> Given task
Copy out all of the following material with "What should I click to:" substituted for each occurrence of "Where should I click to:", changing nothing else.

======== Rows

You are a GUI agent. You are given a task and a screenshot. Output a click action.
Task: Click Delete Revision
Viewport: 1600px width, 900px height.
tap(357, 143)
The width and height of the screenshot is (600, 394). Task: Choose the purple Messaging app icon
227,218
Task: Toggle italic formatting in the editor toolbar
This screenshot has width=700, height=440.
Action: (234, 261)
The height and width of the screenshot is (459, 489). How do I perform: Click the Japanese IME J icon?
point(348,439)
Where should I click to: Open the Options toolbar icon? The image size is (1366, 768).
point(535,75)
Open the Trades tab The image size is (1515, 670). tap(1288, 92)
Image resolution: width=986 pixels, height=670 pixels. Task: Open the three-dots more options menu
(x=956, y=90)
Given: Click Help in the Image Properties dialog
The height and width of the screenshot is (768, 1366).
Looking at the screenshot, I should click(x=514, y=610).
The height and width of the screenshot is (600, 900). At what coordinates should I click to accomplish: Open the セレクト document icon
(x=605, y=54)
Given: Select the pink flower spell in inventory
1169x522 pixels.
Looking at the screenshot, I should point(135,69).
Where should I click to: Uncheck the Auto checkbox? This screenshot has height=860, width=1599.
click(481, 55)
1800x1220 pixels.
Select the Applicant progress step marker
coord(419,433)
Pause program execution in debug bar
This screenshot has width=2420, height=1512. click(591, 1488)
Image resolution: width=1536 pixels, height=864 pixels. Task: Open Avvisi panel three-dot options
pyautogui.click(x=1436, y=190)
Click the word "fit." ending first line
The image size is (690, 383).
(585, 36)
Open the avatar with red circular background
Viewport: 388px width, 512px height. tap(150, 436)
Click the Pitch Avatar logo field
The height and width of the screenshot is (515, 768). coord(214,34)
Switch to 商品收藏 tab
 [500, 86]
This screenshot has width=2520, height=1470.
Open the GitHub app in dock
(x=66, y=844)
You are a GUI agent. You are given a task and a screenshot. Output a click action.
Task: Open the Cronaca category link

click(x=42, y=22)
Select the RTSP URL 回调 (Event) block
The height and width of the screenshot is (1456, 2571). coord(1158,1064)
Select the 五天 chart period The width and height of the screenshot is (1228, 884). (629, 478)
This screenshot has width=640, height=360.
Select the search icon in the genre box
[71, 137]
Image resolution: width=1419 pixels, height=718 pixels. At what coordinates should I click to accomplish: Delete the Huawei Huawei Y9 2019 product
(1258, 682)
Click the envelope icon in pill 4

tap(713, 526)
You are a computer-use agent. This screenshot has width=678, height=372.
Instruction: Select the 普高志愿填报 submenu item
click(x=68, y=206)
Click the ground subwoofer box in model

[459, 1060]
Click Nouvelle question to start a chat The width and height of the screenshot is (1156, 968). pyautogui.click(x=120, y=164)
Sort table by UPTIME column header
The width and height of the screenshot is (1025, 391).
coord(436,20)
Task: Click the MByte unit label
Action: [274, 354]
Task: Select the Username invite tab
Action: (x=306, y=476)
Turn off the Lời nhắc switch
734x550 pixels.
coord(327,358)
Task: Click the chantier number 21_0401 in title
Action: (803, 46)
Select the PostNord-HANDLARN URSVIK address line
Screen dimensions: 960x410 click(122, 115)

================

> Response below
You are a GUI agent. You are given a task and a screenshot. Output a click action.
Task: Click Delete Revision
Viewport: 1600px width, 900px height.
tap(357, 143)
The width and height of the screenshot is (600, 394). Task: Choose the purple Messaging app icon
227,218
Task: Toggle italic formatting in the editor toolbar
This screenshot has width=700, height=440.
Action: (234, 261)
The height and width of the screenshot is (459, 489). How do I perform: Click the Japanese IME J icon?
point(348,439)
What should I click to: Open the Options toolbar icon? The image size is (1366, 768).
point(535,75)
Open the Trades tab The image size is (1515, 670). tap(1288, 92)
Image resolution: width=986 pixels, height=670 pixels. Task: Open the three-dots more options menu
(x=956, y=90)
Given: Click Help in the Image Properties dialog
The height and width of the screenshot is (768, 1366).
Looking at the screenshot, I should click(x=514, y=610).
The height and width of the screenshot is (600, 900). At what coordinates should I click to accomplish: Open the セレクト document icon
(x=605, y=54)
Given: Select the pink flower spell in inventory
1169x522 pixels.
Looking at the screenshot, I should point(135,69).
What should I click to: Uncheck the Auto checkbox? This screenshot has height=860, width=1599.
click(481, 55)
1800x1220 pixels.
Select the Applicant progress step marker
coord(419,433)
Pause program execution in debug bar
This screenshot has width=2420, height=1512. click(591, 1488)
Image resolution: width=1536 pixels, height=864 pixels. Task: Open Avvisi panel three-dot options
pyautogui.click(x=1436, y=190)
Click the word "fit." ending first line
The image size is (690, 383).
(585, 36)
Open the avatar with red circular background
Viewport: 388px width, 512px height. tap(150, 436)
Click the Pitch Avatar logo field
The height and width of the screenshot is (515, 768). coord(214,34)
Switch to 商品收藏 tab
 [500, 86]
This screenshot has width=2520, height=1470.
Open the GitHub app in dock
(x=66, y=844)
You are a GUI agent. You are given a task and a screenshot. Output a click action.
Task: Open the Cronaca category link

click(x=42, y=22)
Select the RTSP URL 回调 (Event) block
The height and width of the screenshot is (1456, 2571). coord(1158,1064)
Select the 五天 chart period The width and height of the screenshot is (1228, 884). (629, 478)
This screenshot has width=640, height=360.
Select the search icon in the genre box
[71, 137]
Image resolution: width=1419 pixels, height=718 pixels. At what coordinates should I click to accomplish: Delete the Huawei Huawei Y9 2019 product
(1258, 682)
Click the envelope icon in pill 4

tap(713, 526)
You are a computer-use agent. This screenshot has width=678, height=372.
Instruction: Select the 普高志愿填报 submenu item
click(x=68, y=206)
Click the ground subwoofer box in model

[459, 1060]
Click Nouvelle question to start a chat The width and height of the screenshot is (1156, 968). pyautogui.click(x=120, y=164)
Sort table by UPTIME column header
The width and height of the screenshot is (1025, 391).
coord(436,20)
Task: Click the MByte unit label
Action: [274, 354]
Task: Select the Username invite tab
Action: (x=306, y=476)
Turn off the Lời nhắc switch
734x550 pixels.
coord(327,358)
Task: Click the chantier number 21_0401 in title
Action: (803, 46)
Select the PostNord-HANDLARN URSVIK address line
Screen dimensions: 960x410 click(122, 115)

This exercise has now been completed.